Dr Mariusz Salamon w materiałach szkoleniowych dla polskich przedsiębiorców pod tytułem "Dotacje unijne dla firm" pisze: "jeśli o coś prosisz, będziesz uległy wobec tego, kto daje, musisz zaaprobować jego system, określony schemat działania" i ostrzega: "niepokorni nie dostaną nic". Według autora, UE rozdaje pieniądze, bo załatwia własne interesy: "chce opanować rynek, a żeby był podatny, trzeba weń zainwestować, urobić sobie konsumentów i uczynić ich podatnymi na wpływ unijny (dając pieniądze, narzędzia, pracę)". W zamian za swoje pieniądze Unia oczekuje "uzależnienia rynku i ustrukturyzowania go w sposób, który ułatwi jej penetrację; wdzięczności potencjalnych konsumentów (a aktualnych beneficjantów); społeczeństwa bardziej konsumpcyjnego (nazywa się je demokratycznym)".

Po drugie - przygotowywanie wniosków o dotacje jest całkowicie nieproduktywne.
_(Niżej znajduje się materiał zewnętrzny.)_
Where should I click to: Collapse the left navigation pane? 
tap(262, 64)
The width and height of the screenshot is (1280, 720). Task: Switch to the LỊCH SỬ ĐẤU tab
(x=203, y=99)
Tony formularzy i dokumentów nie powodują zwiększania dochodu narodowego, a jedynie stratę czasu, surowców i pieniędzy. Tymczasem jak stwierdził w "Rzeczpospolitej" Robert Gmyrek, były wiceminister rolnictwa, np. w Estonii pozyskanie jednego euro z unijnego programu SAPARD po naliczeniu kosztów proceduralnych, administracyjnych kosztuje aż 0,8 euro! W Polsce same koszty przygotowania dotowanych projektów inwestycyjnych wynoszą około 1 mld zł rocznie. Jak pisze Maciej Madelski "rolnik ubiegający się o pieniądze na modernizację gospodarstwa rolnego musi zgromadzić 25 załączników." A przecież przygotowanie wniosku o dotacje nie oznacza, że pieniądze te się otrzyma. Jest to dopiero etap wstępny, po którym dopiero rozpoczynają się bizantyjskie procedury urzędnicze i ostatecznie wniosek może zostać odrzucony. - Jedna trzecia wniosków odpada, głównie z tego powodu, że przedsiębiorcy nie mogą sprostać biurokracji - twierdzi przedstawiciel Górnośląskiej Agencji Rozwoju Regionalnego. Biurokracja i wymogi formalne narzucone są z Brukseli, a jak uważa Richard Mbewe, główny ekonomista Warszawskiej Grupy Inwestycyjnej S.A.: "UE jest najbardziej zbiurokratyzowaną organizacją na świecie".